Understanding and Streamlining Dose Finding: From Dose Simulation to Dose Estimation.

Abstract

Understanding drug dosing to fulfill safety and efficacy requirements in a patient population is an essential part of dose finding in clinical practice and drug development. The majority of current dose finding methods are simulation-based, which can be time consuming and resource intensive. Model-based simulations also do not guarantee that the dose, that will optimally fulfill the safety and efficacy endpoints, will be found. In this work, an advanced dose estimation approach based on the OptiDose concept is utilized to understand therapeutic doses in a patient population and to streamline dose finding.

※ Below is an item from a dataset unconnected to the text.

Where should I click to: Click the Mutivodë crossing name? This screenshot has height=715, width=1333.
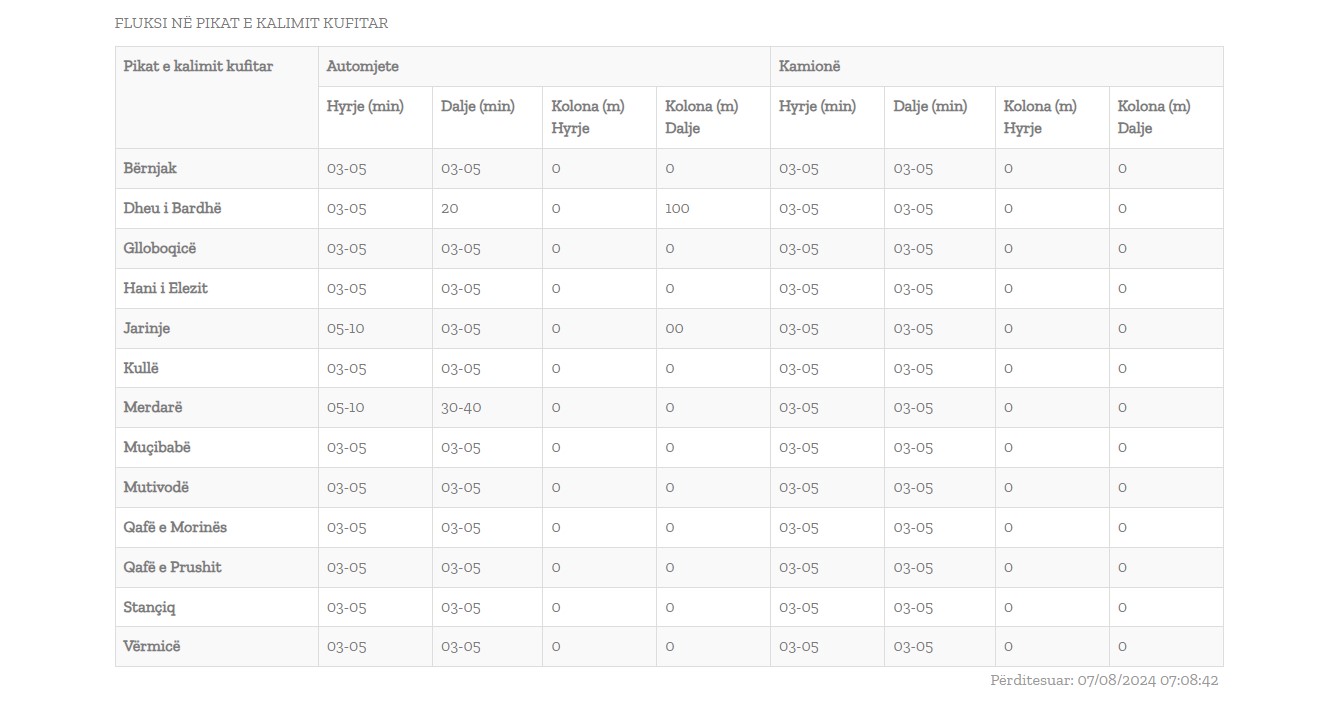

To demonstrate the potential of this concept, two illustrative case studies are presented, each representing specific challenges for dose finding, including different safety and efficacy requirements, complex dose-response relationships, and changes of dynamics in special populations. For both applications, the distributions of therapeutic doses in the population were estimated, such that therapeutic population doses can be determined for any proportion of patients to fulfill the safety and efficacy endpoints. In addition, the therapeutic population dose with which 50% and 95% of the population will fulfill the safety and efficacy requirements was estimated. Dose estimation for both drug applications was implemented in Monolix. The presented OptiDose approach has the potential to identify the "optimal" dose for any pharmacometric and clinical pharmacology scenario, allowing to guide clinical practice and facilitate dose selection in drug development, particularly in special populations such as pediatric or cancer patients. As such, we suggest moving from current "dose simulation" approaches toward a more efficient "dose estimation" paradigm.